During Saturday’s election of Patsy Keever as the next Chair of the North Carolina Democratic Party—I was a vote watcher for runner up Marshall Adame.
Although Keever gathered 368 SEC votes and won in the first ballot—there are some interesting things she and her supporters might want to consider.
1. Marshall Adame captured 170 SEC votes having campaigned only a month while spending no significant money in the campaign. In contrast, Keever spent thousands and ran for state chair for over six months. She also had heavy hitters like former Gov. Jim Hunt making phone calls for her.
2. Keever did not sweep the state. She did NOT take Mecklenburg or Wake Counties—Keever and Adame mostly split those counties as well as Cumberland.
Keever gathered significant votes in counties that caucused and voted as one—and in her home county of Buncombe.
3. Keever also did not take a good portion of eastern North Carolina. She, and Adame, split New Hanover while Adame swept Brunswick.
4. Adame also took Onslow, Iredell and Dare.
Keever will need to address and include minorities—specifically African Americans—in eastern North Carolina if she wants to win elections.
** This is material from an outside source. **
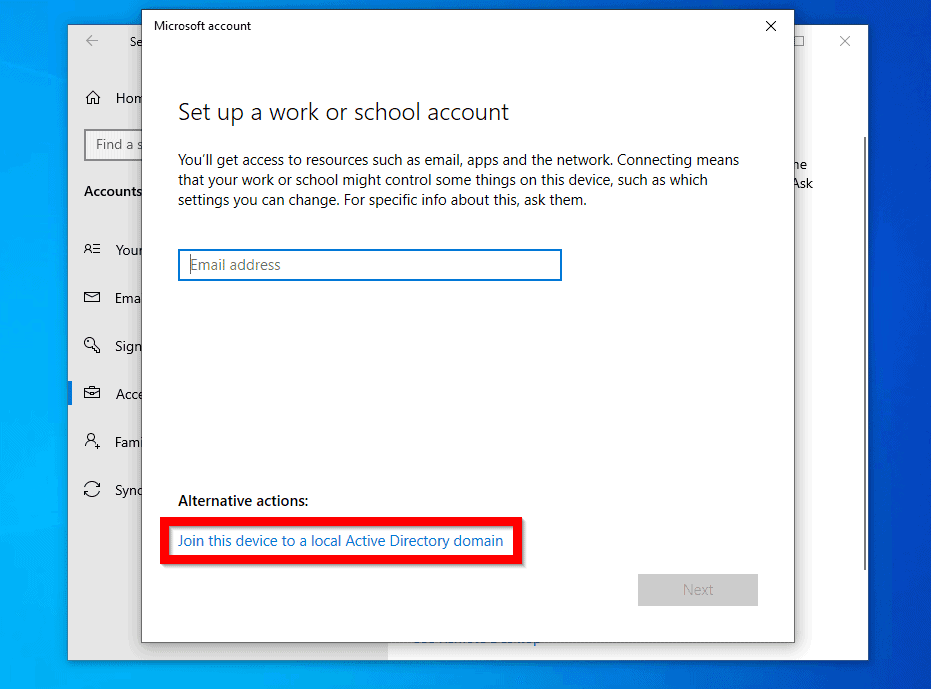
Task: Switch to the Sign-in options page
Action: 118,345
She needs to address those issues now—across the state—if she wants to win this election cycle.
A good start would be to embrace Casey Mann in some meaningful way—both publicly and behind the scenes. Mann has worked tirelessly embracing minority communities—and she is respected.
During the time Voller was Chair—over 30 new AAC’s were formed and they are active.
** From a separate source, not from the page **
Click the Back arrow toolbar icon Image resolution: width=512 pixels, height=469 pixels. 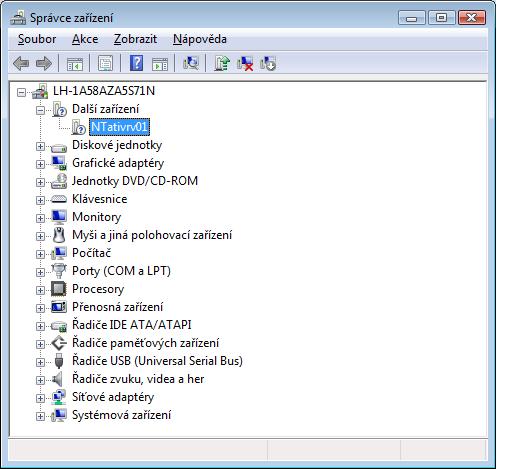point(21,63)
The Blue Ballot worked. If we really want to unify—build upon that and make it better.
In the end, there are many bundlers and donors ready to invest in North Carolina if she is willing to reach out her hand and embrace the help that is being offered.
It’s time for both the progressives and the YD’s to put down their swords and work together.
Keever won but how the county totals played out indicates we are a somewhat fractured Party in need of a clean start. Take care in filling Goodwin House with those who will build bridges and not walls.